Reflections and refractions

Day 1.

Following on from the beginning where you are post, as we leave 2017 behind and start a new year, a new blog, and new beginnings, this is my end of year reflection.

Its been a year of transition for sure, leaving Microsoft (and indeed leaving behind the entire concept of paid employment), and leaving the US were big steps; as was taking on a new house, welcoming a new granddaughter and saying goodbye to her great great grandmother. We travelled a lot, met some great people on the way, as well as reuniting with family and friends back in the UK.

One of the biggest disappointments of my career was after finally getting where I wanted to be in a product division at Microsoft I was utterly unable to effect any kind of meaningful change to the product, even though my Manager was generally supportive of what I was trying to do. But it‘s almost a year on since I left now and I’m beginning to see things in a different light. The ideas that drove me to get into the Windows division are still with me, and I’m starting to formulate a plan to realise them in a different way (teaser for a future set of posts); and I’ve realised that Windows was never going to be the place to manifest them; I’ve realised that any truly interesting thing in software was flighted by either one person, or a team of 2-3 (Unix, Git, C, Smalltalk as prime examples).

Microsoft isn‘t a place where they grow things, it‘s a machine for adopting things developed elsewhere and turning them into $$. But I don‘t want to come across all bitter about my time at Microsoft, over the 15 years I was there I met a lot of great people, (and a fair few not so great ones it has to be said, but even they taught me a lot about what I wanted to be), I got to see and do a lot of cool stuff, and I achieved a level of financial independence which is truly the greatest gift. But it‘s not a place to go if you have software ideals. I‘d peered behind the curtain at the source code of Windows, and experienced first hand the mind numbing futility of triaging 20-30 bugs per day just in our teeny little corner of that vast edifice (and I’m not talking about trivial bugs here, I’m talking about OMG how did we ever ship that, we have to fix it now! bugs). And the problem with that many incoming bugs (and a legacy of literally thousands like them) is that we never got to address any deep architectural problems, at most we’d get to ship one teensy little feature each quarter.
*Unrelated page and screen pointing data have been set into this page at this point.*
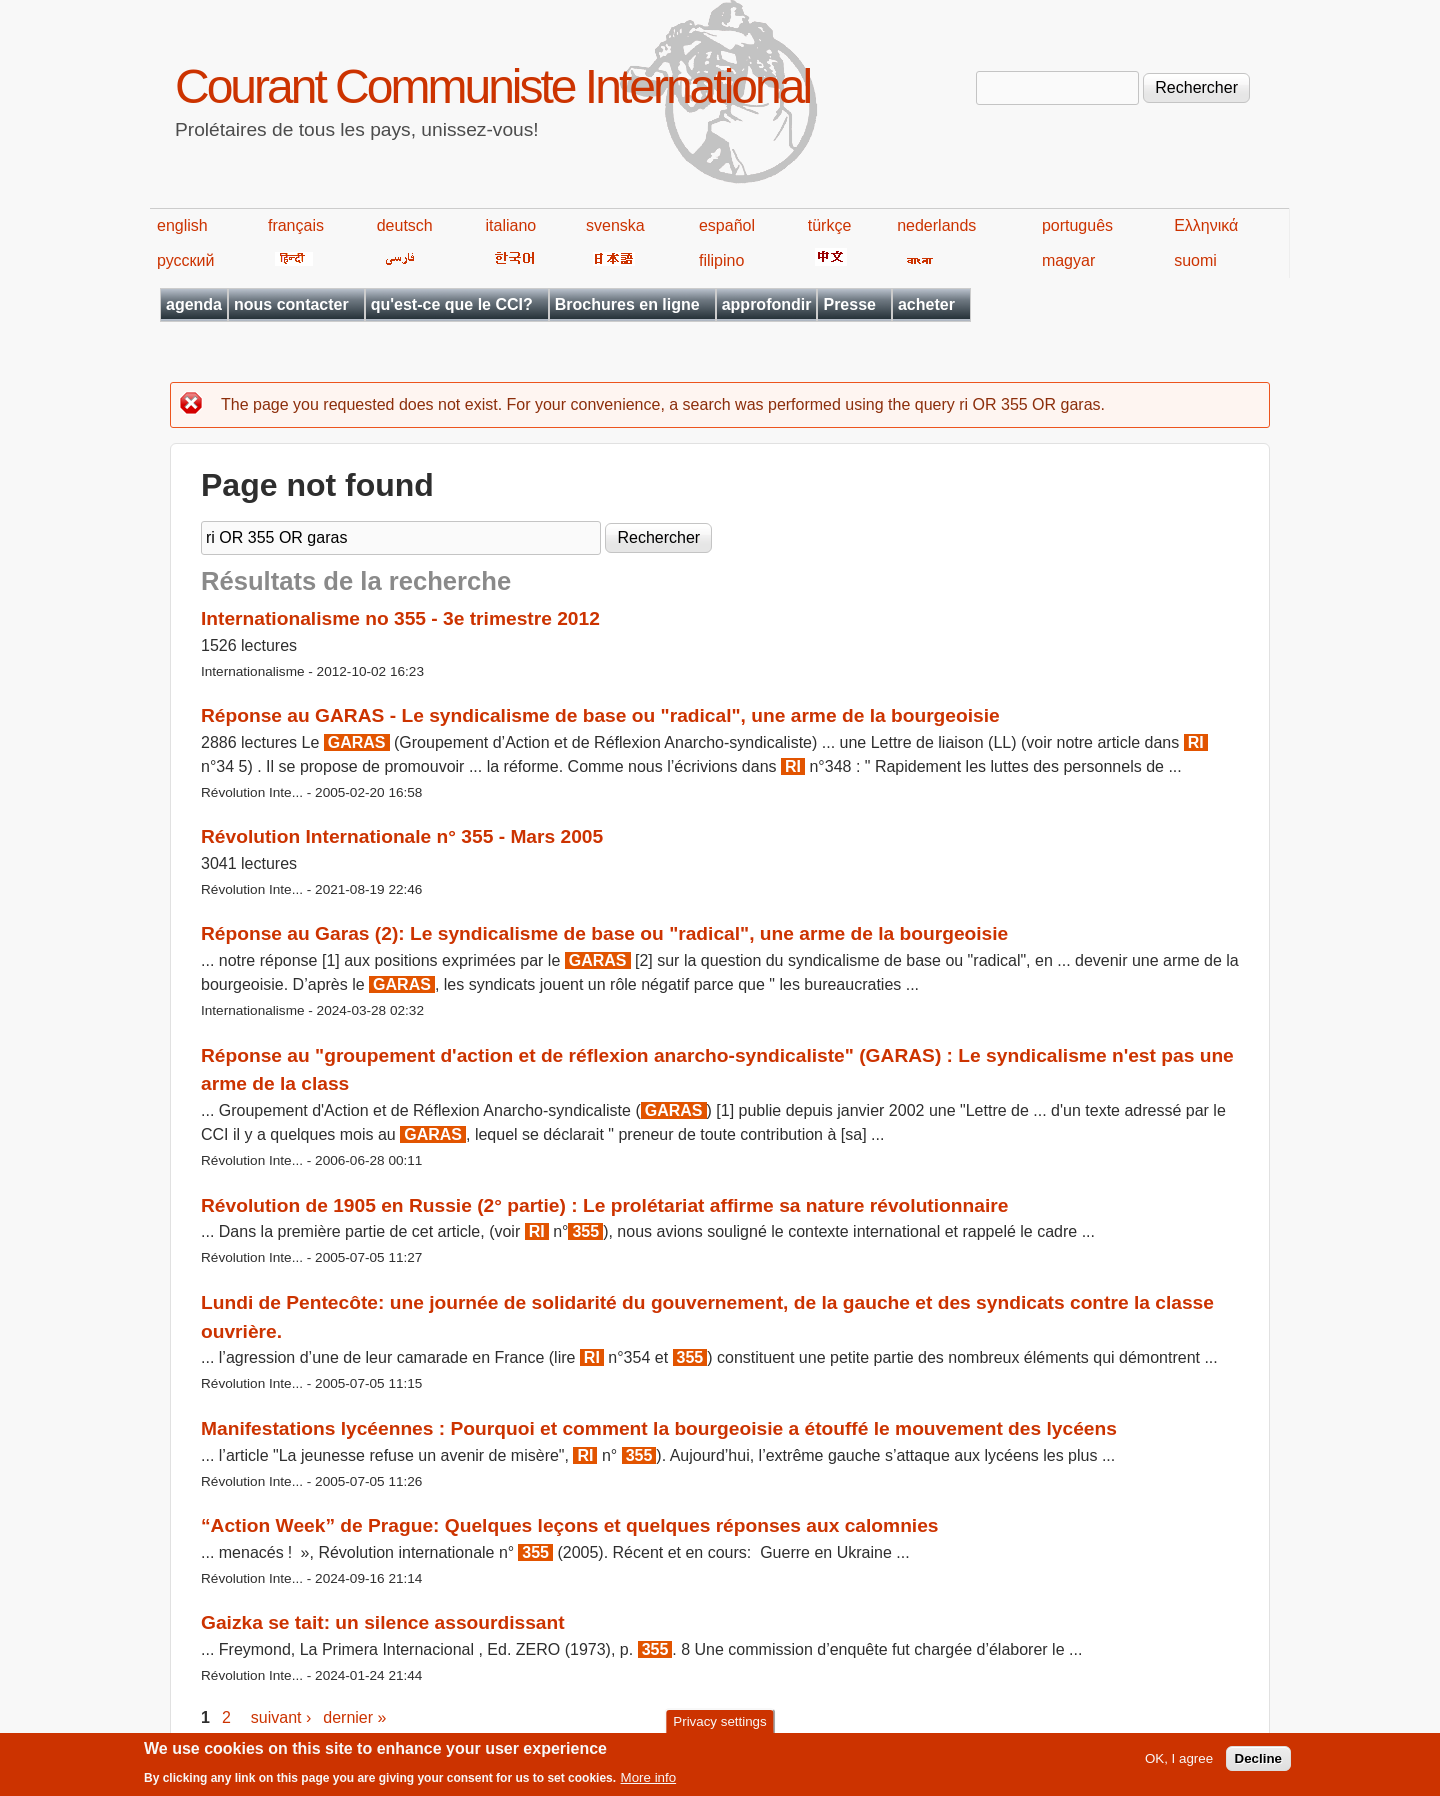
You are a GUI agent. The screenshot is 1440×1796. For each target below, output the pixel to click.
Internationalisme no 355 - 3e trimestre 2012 (400, 618)
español (727, 225)
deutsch (405, 225)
Not that there was an architecture of course; when you design by bug fix for 20 years any semblance of an original plan is totally obliterated. I doubt there was a single dev that understood more than 30% of the codebase, and the turnover of devs was terrifying. People talk about code smells, but the steaming midden that I saw would need a full on biohazard suit to work on.

So when some beancounter in corporate decided that it was time for me to catch another wave; I decided to not do what I’d done over and over – find a new team, new product, new everything and start over – which is pretty much how things are in Microsoft, you catch a wave, ride it for 2-5 years and move on to something else; which may be fun in your 20s and 30s, OK in your 40s, but in my mid 50s I just couldn’t face it again, and we were in a position financially where I didn‘t have to, so we didn‘t.

But that meant a whole other set of challenges, selling our house, buying one essentially sight unseen on a different continent, and then fixing up all what the seller (who we have come to affectionately call Caractacus Potts because of his interesting approach to home maintenance) called ‘minor cosmetic issues’ , but were in reality major basic necessities like working heating, lighting and plumbing. So we lived as nomads for about 6 months, which was challenging and a burden on the extended family, but also liberating in it‘s way. But now we’ve had Christmas and New Year here, it all seems to be basically functional, and we love the location.

 

So onwards and upwards into 2018. I still have to get my music room functional, and get some kind of workshop built in the garden, and there’s that coding project I mentioned, and doing my yoga, not to mention getting to know a whole new little person; so its not like it‘s going to be a dull year, but hopefully one of quietly building a solid foundation for personal growth, connected family and a lot less travelling.